On Fri, Dec 20, 2013 at 3:12 PM, ron minnich rminnich@gmail.com wrote:
To expand on this answer, it's going to be just about impossible, going forward, to become blob-free on any popular platform. I can go into more detail if you want to know the particulars, but there's so many places in our systems containing blobs, far more than in 2000, and as fast as we seem to stamp them out, new blobs crop up.
Not possible on any popular ARM products of which I am aware (e.g. most of chips have a ROM in the CPU mask which is closed and not replaceable); definitely not an option on anything new from Intel. And it's really a matter of a tradeoff. The Chromebooks come with blobs, it is true; but the EC is blob-free. You can get AMD-based laptops, maybe with coreboot, and they'll come with a closed EC with blobs. The wonderful work on the X60 and X201 has gone very far, but the EC blob remains. It's a really hard problem!

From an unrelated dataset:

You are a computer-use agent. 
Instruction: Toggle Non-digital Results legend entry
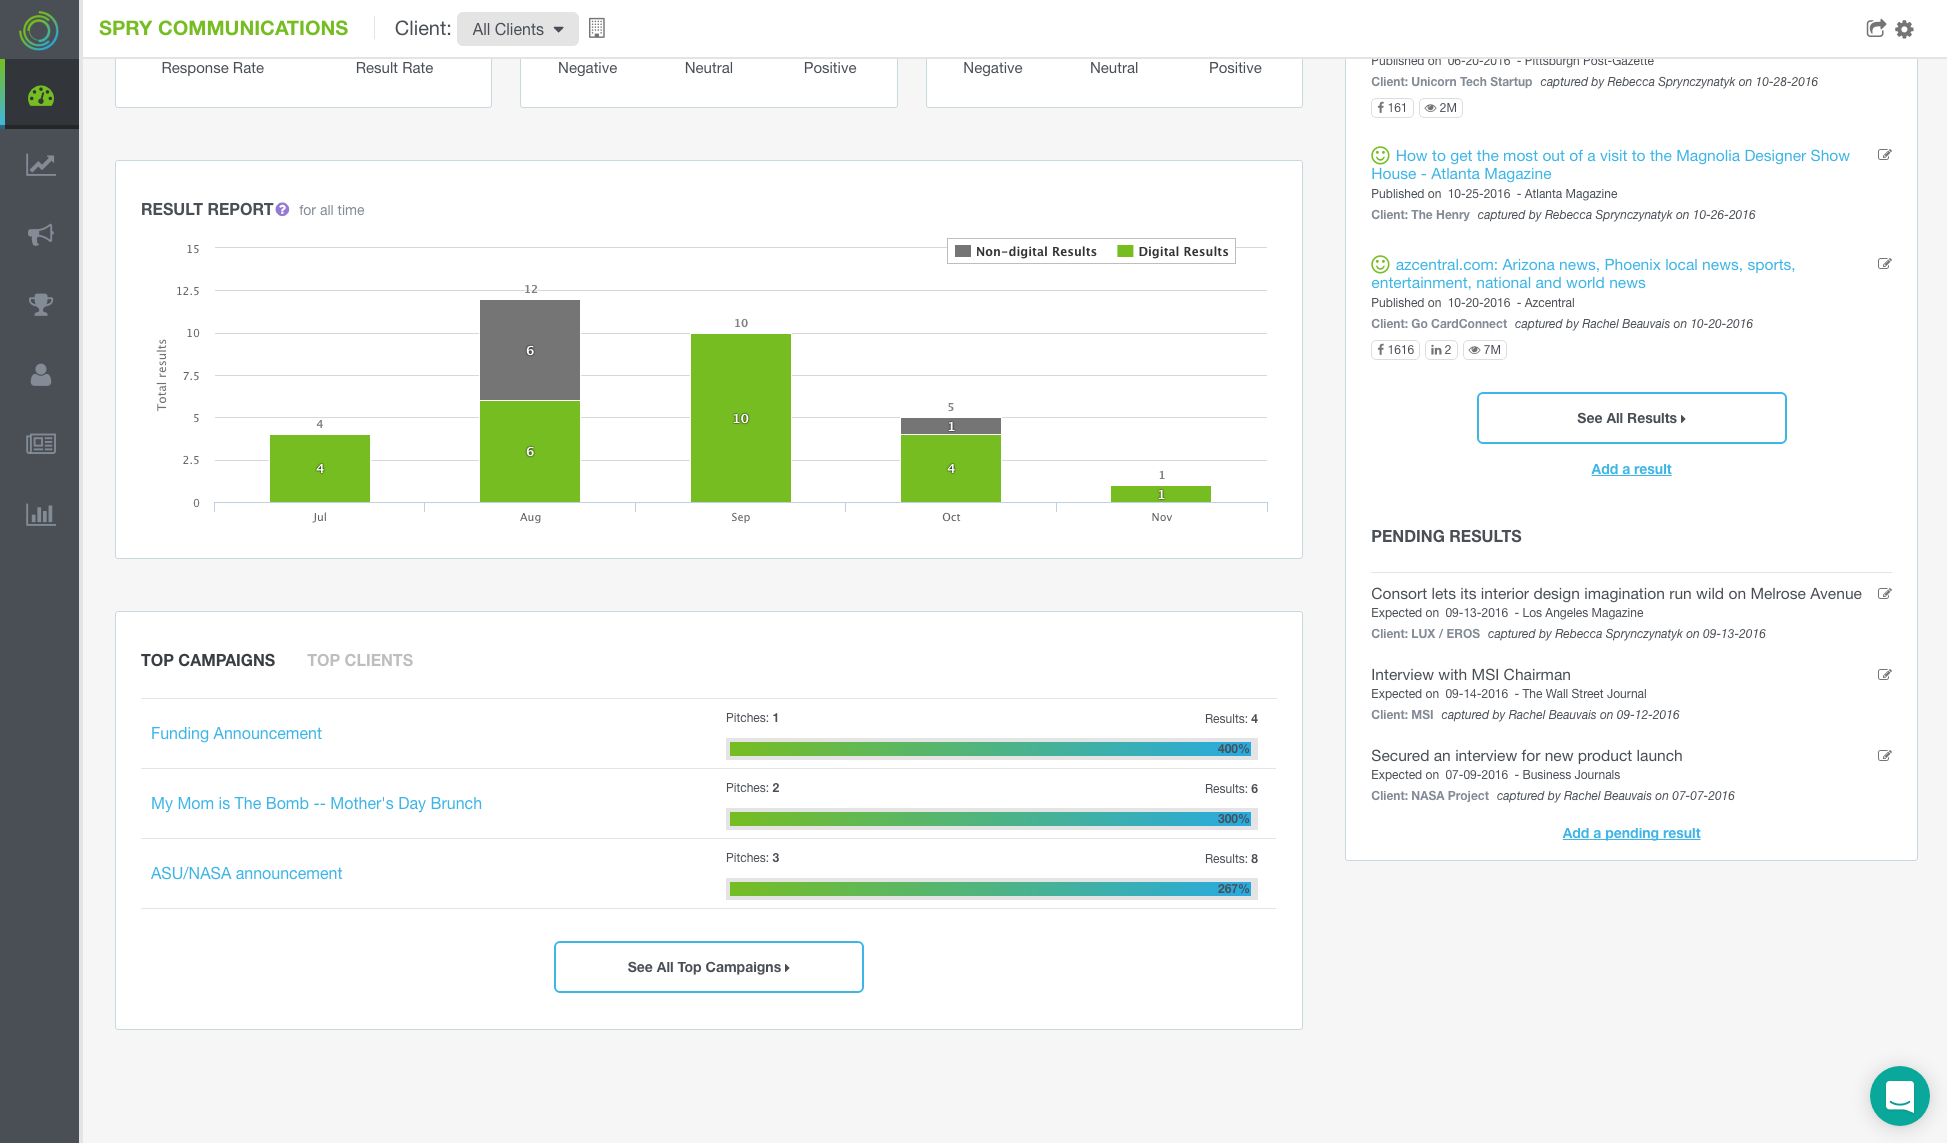tap(1026, 251)
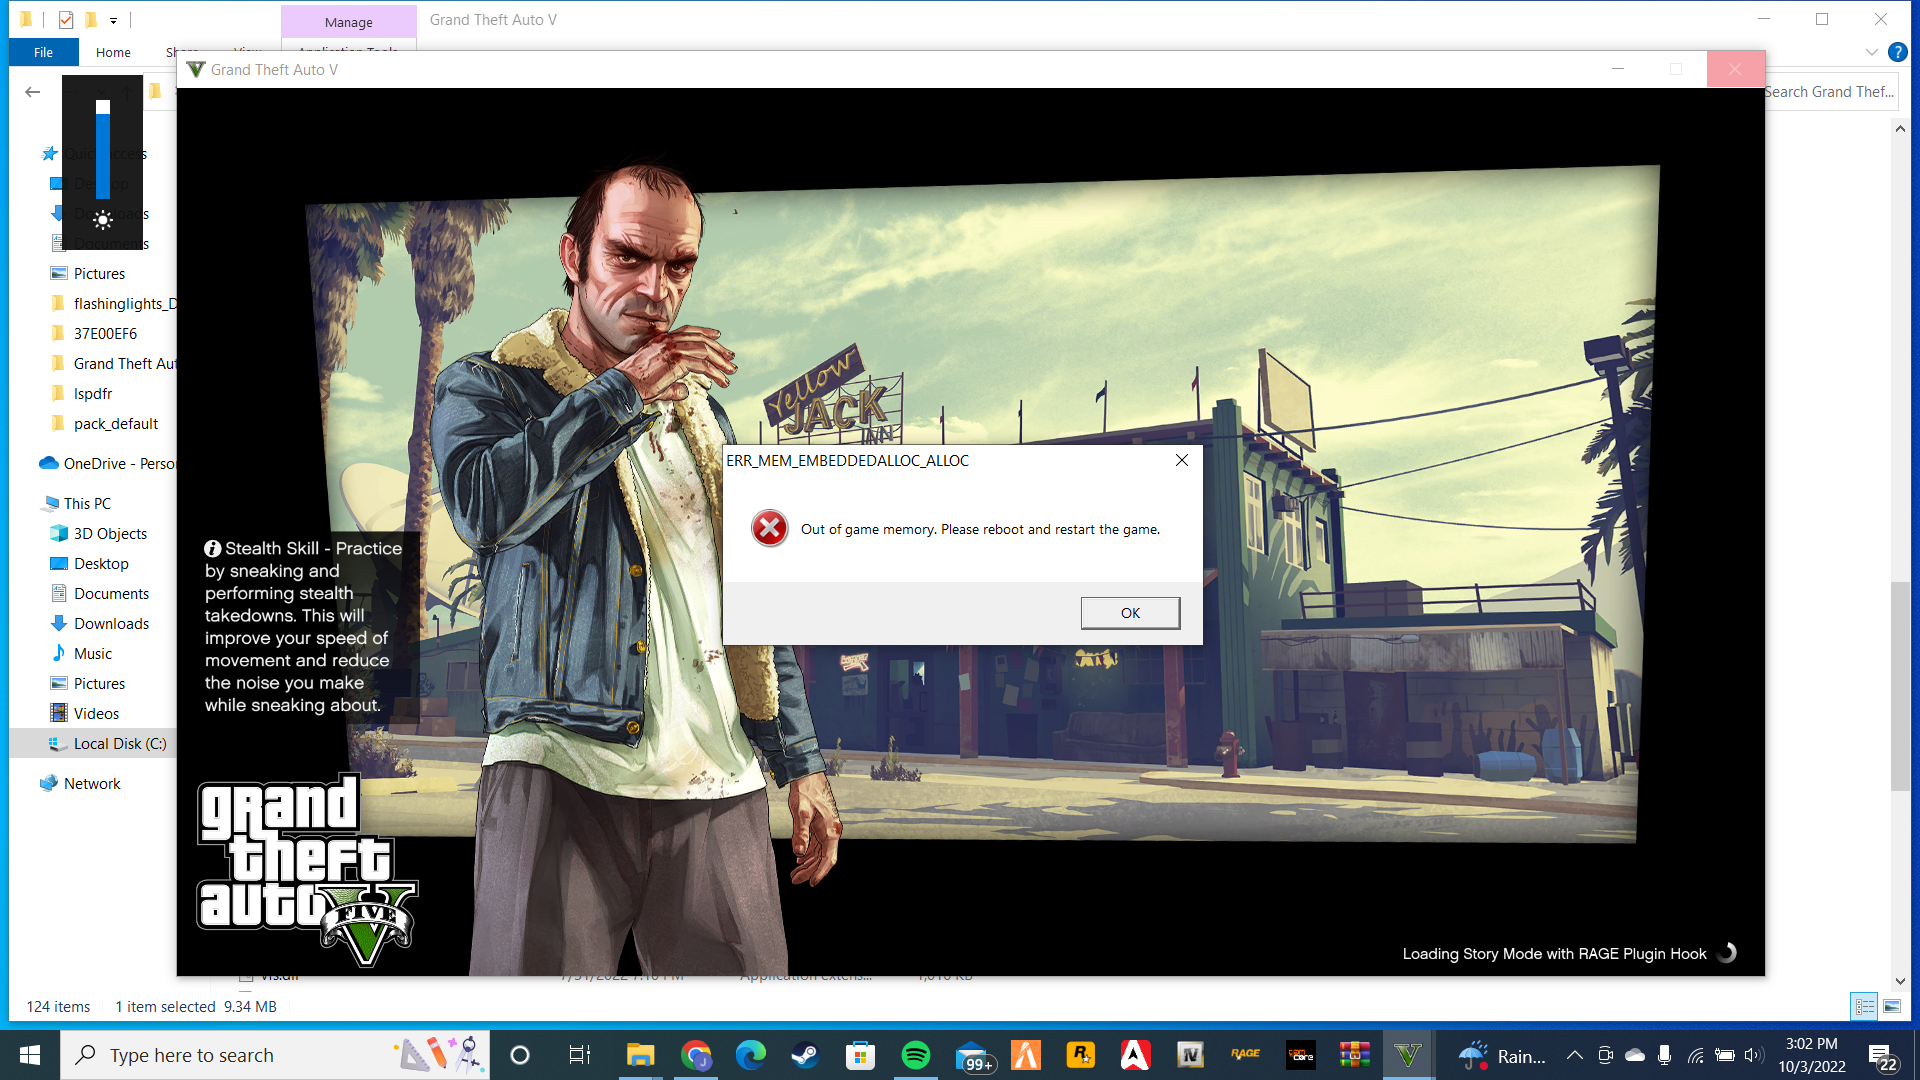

I think it's important to keep the scope of these blobs in mind. The BL1 blob used on the Exynos5xxx chips (like on the Samsung XE303C12 Chromebook), for example, is small (~8K) and mostly exists to just load the next phase. Contrast that with the multi-megabyte management engine blob on Intel platforms that runs on its own microcontroller and has unfettered access to DRAM and networking resources.
For ECs, the attack vector to worry about is key logging but at least that can be mitigated if you can read the EC firmware and verify its contents like we do on Chromebooks. But of course simply reading the EC firmware on a typical laptop can be a challenge...
At this point it's harder and harder to escape the Blob. It eats you alive! http://www.youtube.com/watch?v=TdUsyXQ8Wrs
I think the idea of creating blob-free systems continues to be a wonderful idea, one that I'd love to see happen some day.